Anch’essa è stata un fallimento e i sindacati ne stanno prendendo atto amaramente.
Una crisi senza precedenti ha portato l’azienda sull’orlo del commissariamento, generando un potenziale impatto devastante sui lavoratori e sull’indotto che versa in condizioni di disperazione sociale. La situazione economica al collasso, senza liquidità sufficiente e con debiti stimati in 1,4 miliardi di euro e bollette del gas in sospeso, richiede una risposta immediata.
Ai sindacati dei lavoratori ILVA PeaceLink oggi rivolge un appello per l’apertura di un confronto sul futuro di Taranto.
PeaceLink si dichiara disponibile a collaborare con i sindacati per un confronto finalizzato alla riconversione del sito e per ogni altro approfondimento su questa complessa situazione.
Da anni, PeaceLink aveva sollevato l’allarme sulla produzione in perdita e l’insostenibilità del gigantismo dello stabilimento Ilva, non solo dal punto di vista ambientale e sanitario ma anche economico. A Taranto, la salute pubblica è stata minacciata da attività non redditizie e non capaci di garantire l’occupazione sul medio e lungo termine, creando una paradossale situazione.
Un piano B
Va sottolineato che PeaceLink, da dieci anni, ha presentato un piano B dettagliato per una riconversione sostenibile. Piano che è stato ulteriormente arricchito dalle associazioni tarantine nel corposo “Piano Taranto”. Oggi, lanciamo un appello ai sindacati e ai lavoratori per adottare questo piano di riconversione come strategia di emergenza e di prospettiva strategica, offrendo diverse scialuppe di salvataggio ai lavoratori nel caso di un affondamento dell’Ilva. Un impiego dei fondi europei per questi scopi è consentito ed è auspicato dalle norme europee che invece al contempo vietano espressamente aiuti di stato alle aziende, anche a quelle in perdita.
Scialuppe di salvataggio
Queste “scialuppe di salvataggio” per i lavoratori devono basarsi sui finanziamenti europei del Just Transition Fund e sugli obiettivi dell’Agenda ONU 2030 per lo sviluppo sostenibile.
Esistono poi specifiche disposizioni per le zone di crisi industriale e vi è una casistica europea di riconversione e salvataggio del lavoro in queste situazioni.

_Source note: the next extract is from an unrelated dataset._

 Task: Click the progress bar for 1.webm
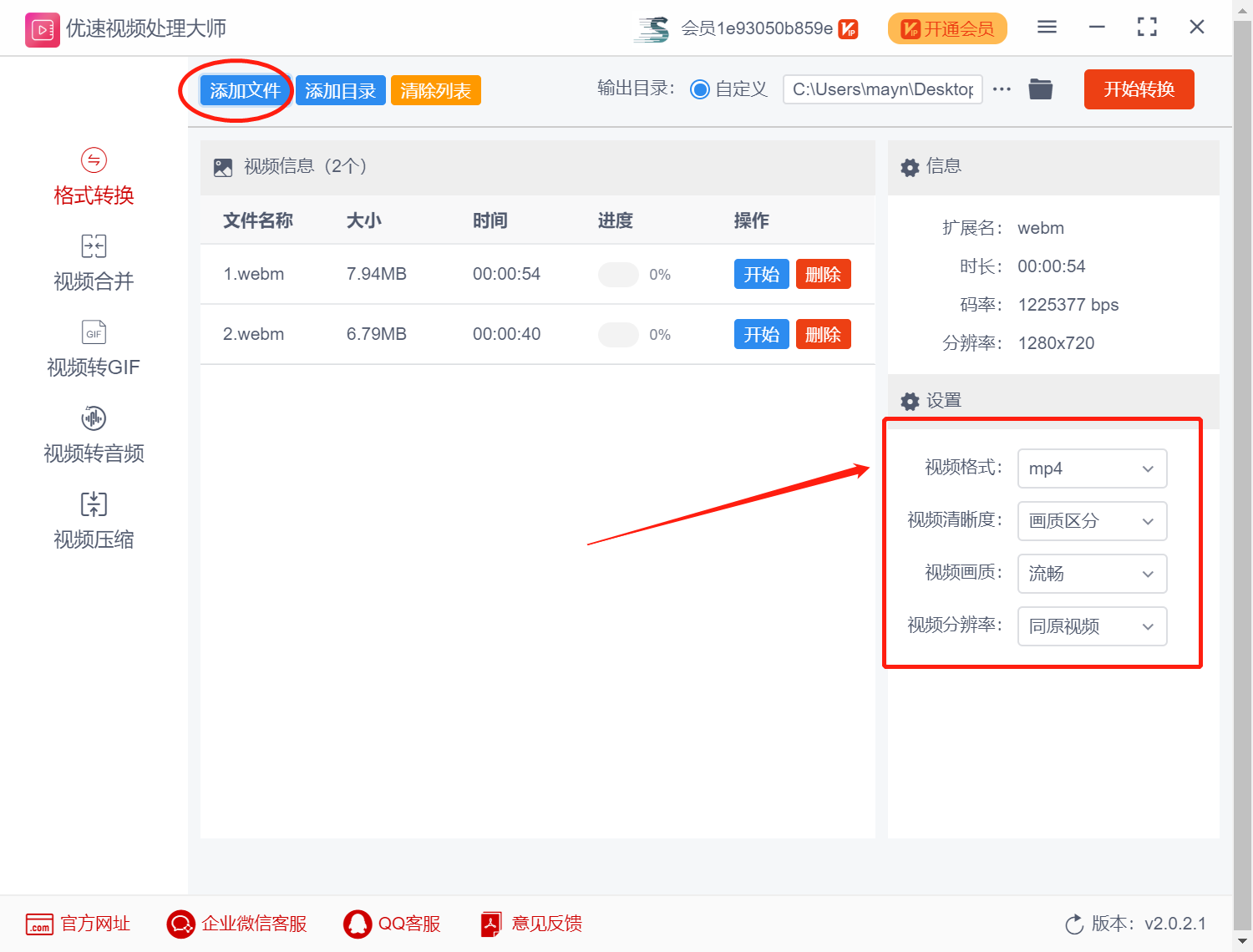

Questi punti di riferimento offrono la possibilità di riconvertire le aree inquinanti e di crisi in progetti diversificati e sostenibili, garantendo un futuro migliore per i lavoratori e la comunità. L’obiettivo deve essere quello di salvare i lavoratori dal baratro della crisi con un’alleanza civile e una coesione sociale capace di unire le esigenze del lavoro con quelle della salute e dell’ambiente. La comunità può vincere questa sfida se gli obiettivi dei lavoratori sapranno includere quelli dei cittadini mobilitati da anni per uno sviluppo sostenibile e per la difesa della salute pubblica.
Un fronte comune cittadini-lavoratori
L’appello di PeaceLink è chiaro: affrontare la crisi attuale con una prospettiva di sostenibilità, utilizzando gli strumenti forniti dall’Unione Europea e dall’ONU. Ora è il momento di agire per garantire una transizione giusta e duratura per Taranto e per tutti coloro che dipendono dall’Ilva. Ora è il momento giusto perché ambientalisti, cittadini e lavoratori Ilva si guardino in faccia e dialoghino per scrivere un piano B condiviso, inclusivo e sostenibile.
Impianti sotto sequestro e nuova inchiesta della Procura
Anche perché, è bene ricordarlo tutti e senza infingimenti, gli attuali impianti sono sotto sequestro per ordine della magistratura, che per di più ne ha disposto, con la recente sentenza, la confisca per una persistente e attuale pericolosità, peraltro accentuata sai dati di aumento delle emissioni di benzene che hanno fatto scattare una nuova inchiesta della Procura.
Questa situazione non attira certo gli investitori e accentua il carattere strutturale e irreversibile della crisi che sta decretando la fine delle prospettive produttive dello stabilimento.”
E’ un comunicato di Alessandro Marescotti, Presidente di PeaceLink.